Problem description
Output every entry exactly as given.
---*---
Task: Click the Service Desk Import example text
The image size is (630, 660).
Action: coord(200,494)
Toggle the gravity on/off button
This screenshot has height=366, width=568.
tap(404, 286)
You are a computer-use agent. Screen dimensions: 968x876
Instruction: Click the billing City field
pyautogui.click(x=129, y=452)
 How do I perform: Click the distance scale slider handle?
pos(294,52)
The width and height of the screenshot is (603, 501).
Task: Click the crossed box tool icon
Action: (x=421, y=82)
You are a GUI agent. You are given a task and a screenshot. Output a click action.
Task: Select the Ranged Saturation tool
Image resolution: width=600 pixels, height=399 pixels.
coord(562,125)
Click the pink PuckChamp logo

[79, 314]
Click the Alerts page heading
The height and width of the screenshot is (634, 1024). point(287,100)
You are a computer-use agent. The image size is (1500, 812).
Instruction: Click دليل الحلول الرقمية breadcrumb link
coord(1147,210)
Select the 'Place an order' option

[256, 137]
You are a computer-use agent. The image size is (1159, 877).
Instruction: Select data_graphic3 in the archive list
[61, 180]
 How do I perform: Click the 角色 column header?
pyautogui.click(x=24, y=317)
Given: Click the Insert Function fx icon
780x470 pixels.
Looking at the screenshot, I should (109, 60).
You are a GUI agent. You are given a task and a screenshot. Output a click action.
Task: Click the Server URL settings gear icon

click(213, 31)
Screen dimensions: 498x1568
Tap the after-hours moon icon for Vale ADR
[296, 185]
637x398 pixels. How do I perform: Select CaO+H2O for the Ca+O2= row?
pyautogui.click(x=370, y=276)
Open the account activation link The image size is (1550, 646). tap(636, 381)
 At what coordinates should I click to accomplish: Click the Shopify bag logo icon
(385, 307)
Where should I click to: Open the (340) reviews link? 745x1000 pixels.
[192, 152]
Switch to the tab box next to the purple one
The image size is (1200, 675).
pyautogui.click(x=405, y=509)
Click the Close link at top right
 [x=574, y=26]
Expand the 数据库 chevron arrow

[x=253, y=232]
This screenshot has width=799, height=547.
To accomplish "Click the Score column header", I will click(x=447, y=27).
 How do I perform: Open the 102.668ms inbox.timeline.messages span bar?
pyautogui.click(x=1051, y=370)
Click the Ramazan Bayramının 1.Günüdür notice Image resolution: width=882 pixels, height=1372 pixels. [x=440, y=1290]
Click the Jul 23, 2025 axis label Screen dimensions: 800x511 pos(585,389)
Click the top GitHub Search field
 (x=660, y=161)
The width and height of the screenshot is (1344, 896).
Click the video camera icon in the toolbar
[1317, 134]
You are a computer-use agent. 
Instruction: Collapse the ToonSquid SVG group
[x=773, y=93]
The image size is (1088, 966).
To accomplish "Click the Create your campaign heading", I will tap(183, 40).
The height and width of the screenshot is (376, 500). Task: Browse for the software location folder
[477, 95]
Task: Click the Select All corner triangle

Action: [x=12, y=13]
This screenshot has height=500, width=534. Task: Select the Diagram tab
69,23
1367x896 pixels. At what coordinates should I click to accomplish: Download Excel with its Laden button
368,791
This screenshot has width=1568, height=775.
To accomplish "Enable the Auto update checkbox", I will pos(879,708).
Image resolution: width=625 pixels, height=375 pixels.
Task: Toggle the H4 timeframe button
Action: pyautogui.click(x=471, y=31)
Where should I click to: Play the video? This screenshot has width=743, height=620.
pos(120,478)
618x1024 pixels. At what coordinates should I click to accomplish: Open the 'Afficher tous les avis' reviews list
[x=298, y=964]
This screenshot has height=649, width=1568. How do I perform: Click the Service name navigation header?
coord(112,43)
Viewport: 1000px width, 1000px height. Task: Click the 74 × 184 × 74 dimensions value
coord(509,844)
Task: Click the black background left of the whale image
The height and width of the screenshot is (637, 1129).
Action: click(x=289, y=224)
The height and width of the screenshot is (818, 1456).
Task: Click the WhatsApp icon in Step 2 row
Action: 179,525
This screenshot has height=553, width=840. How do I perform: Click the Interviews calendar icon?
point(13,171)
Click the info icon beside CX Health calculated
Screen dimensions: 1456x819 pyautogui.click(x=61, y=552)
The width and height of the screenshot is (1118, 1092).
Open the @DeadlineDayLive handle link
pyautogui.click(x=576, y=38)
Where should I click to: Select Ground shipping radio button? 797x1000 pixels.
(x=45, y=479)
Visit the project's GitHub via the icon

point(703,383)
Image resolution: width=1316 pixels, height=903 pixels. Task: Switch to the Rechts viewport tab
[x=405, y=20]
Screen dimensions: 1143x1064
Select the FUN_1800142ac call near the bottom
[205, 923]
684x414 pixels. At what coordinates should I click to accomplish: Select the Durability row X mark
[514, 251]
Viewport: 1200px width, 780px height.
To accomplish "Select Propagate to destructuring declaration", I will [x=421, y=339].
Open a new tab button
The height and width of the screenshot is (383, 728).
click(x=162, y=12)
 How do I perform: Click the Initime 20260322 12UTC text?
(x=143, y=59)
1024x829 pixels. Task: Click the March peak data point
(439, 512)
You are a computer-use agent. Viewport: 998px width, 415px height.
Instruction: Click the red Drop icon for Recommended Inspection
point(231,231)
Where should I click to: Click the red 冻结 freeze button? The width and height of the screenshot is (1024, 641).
---*---
Task result
Task: Click the Service Desk Import example text
The image size is (630, 660).
Action: coord(200,494)
Toggle the gravity on/off button
This screenshot has height=366, width=568.
tap(404, 286)
You are a computer-use agent. Screen dimensions: 968x876
Instruction: Click the billing City field
pyautogui.click(x=129, y=452)
 How do I perform: Click the distance scale slider handle?
pos(294,52)
The width and height of the screenshot is (603, 501).
Task: Click the crossed box tool icon
Action: (x=421, y=82)
You are a GUI agent. You are given a task and a screenshot. Output a click action.
Task: Select the Ranged Saturation tool
Image resolution: width=600 pixels, height=399 pixels.
coord(562,125)
Click the pink PuckChamp logo

[79, 314]
Click the Alerts page heading
The height and width of the screenshot is (634, 1024). point(287,100)
You are a computer-use agent. The image size is (1500, 812).
Instruction: Click دليل الحلول الرقمية breadcrumb link
coord(1147,210)
Select the 'Place an order' option

[256, 137]
You are a computer-use agent. The image size is (1159, 877).
Instruction: Select data_graphic3 in the archive list
[61, 180]
 How do I perform: Click the 角色 column header?
pyautogui.click(x=24, y=317)
Given: Click the Insert Function fx icon
780x470 pixels.
Looking at the screenshot, I should (109, 60).
You are a GUI agent. You are given a task and a screenshot. Output a click action.
Task: Click the Server URL settings gear icon

click(213, 31)
Screen dimensions: 498x1568
Tap the after-hours moon icon for Vale ADR
[296, 185]
637x398 pixels. How do I perform: Select CaO+H2O for the Ca+O2= row?
pyautogui.click(x=370, y=276)
Open the account activation link The image size is (1550, 646). tap(636, 381)
 At what coordinates should I click to accomplish: Click the Shopify bag logo icon
(385, 307)
Where should I click to: Open the (340) reviews link? 745x1000 pixels.
[192, 152]
Switch to the tab box next to the purple one
The image size is (1200, 675).
pyautogui.click(x=405, y=509)
Click the Close link at top right
 [x=574, y=26]
Expand the 数据库 chevron arrow

[x=253, y=232]
This screenshot has width=799, height=547.
To accomplish "Click the Score column header", I will click(x=447, y=27).
 How do I perform: Open the 102.668ms inbox.timeline.messages span bar?
pyautogui.click(x=1051, y=370)
Click the Ramazan Bayramının 1.Günüdür notice Image resolution: width=882 pixels, height=1372 pixels. [x=440, y=1290]
Click the Jul 23, 2025 axis label Screen dimensions: 800x511 pos(585,389)
Click the top GitHub Search field
 (x=660, y=161)
The width and height of the screenshot is (1344, 896).
Click the video camera icon in the toolbar
[1317, 134]
You are a computer-use agent. 
Instruction: Collapse the ToonSquid SVG group
[x=773, y=93]
The image size is (1088, 966).
To accomplish "Click the Create your campaign heading", I will tap(183, 40).
The height and width of the screenshot is (376, 500). Task: Browse for the software location folder
[477, 95]
Task: Click the Select All corner triangle

Action: [x=12, y=13]
This screenshot has height=500, width=534. Task: Select the Diagram tab
69,23
1367x896 pixels. At what coordinates should I click to accomplish: Download Excel with its Laden button
368,791
This screenshot has width=1568, height=775.
To accomplish "Enable the Auto update checkbox", I will pos(879,708).
Image resolution: width=625 pixels, height=375 pixels.
Task: Toggle the H4 timeframe button
Action: pyautogui.click(x=471, y=31)
Where should I click to: Play the video? This screenshot has width=743, height=620.
pos(120,478)
618x1024 pixels. At what coordinates should I click to accomplish: Open the 'Afficher tous les avis' reviews list
[x=298, y=964]
This screenshot has height=649, width=1568. How do I perform: Click the Service name navigation header?
coord(112,43)
Viewport: 1000px width, 1000px height. Task: Click the 74 × 184 × 74 dimensions value
coord(509,844)
Task: Click the black background left of the whale image
The height and width of the screenshot is (637, 1129).
Action: click(x=289, y=224)
The height and width of the screenshot is (818, 1456).
Task: Click the WhatsApp icon in Step 2 row
Action: 179,525
This screenshot has height=553, width=840. How do I perform: Click the Interviews calendar icon?
point(13,171)
Click the info icon beside CX Health calculated
Screen dimensions: 1456x819 pyautogui.click(x=61, y=552)
The width and height of the screenshot is (1118, 1092).
Open the @DeadlineDayLive handle link
pyautogui.click(x=576, y=38)
Where should I click to: Select Ground shipping radio button? 797x1000 pixels.
(x=45, y=479)
Visit the project's GitHub via the icon

point(703,383)
Image resolution: width=1316 pixels, height=903 pixels. Task: Switch to the Rechts viewport tab
[x=405, y=20]
Screen dimensions: 1143x1064
Select the FUN_1800142ac call near the bottom
[205, 923]
684x414 pixels. At what coordinates should I click to accomplish: Select the Durability row X mark
[514, 251]
Viewport: 1200px width, 780px height.
To accomplish "Select Propagate to destructuring declaration", I will [x=421, y=339].
Open a new tab button
The height and width of the screenshot is (383, 728).
click(x=162, y=12)
 How do I perform: Click the Initime 20260322 12UTC text?
(x=143, y=59)
1024x829 pixels. Task: Click the March peak data point
(439, 512)
You are a computer-use agent. Viewport: 998px width, 415px height.
Instruction: Click the red Drop icon for Recommended Inspection
point(231,231)
Where should I click to: Click the red 冻结 freeze button? The width and height of the screenshot is (1024, 641).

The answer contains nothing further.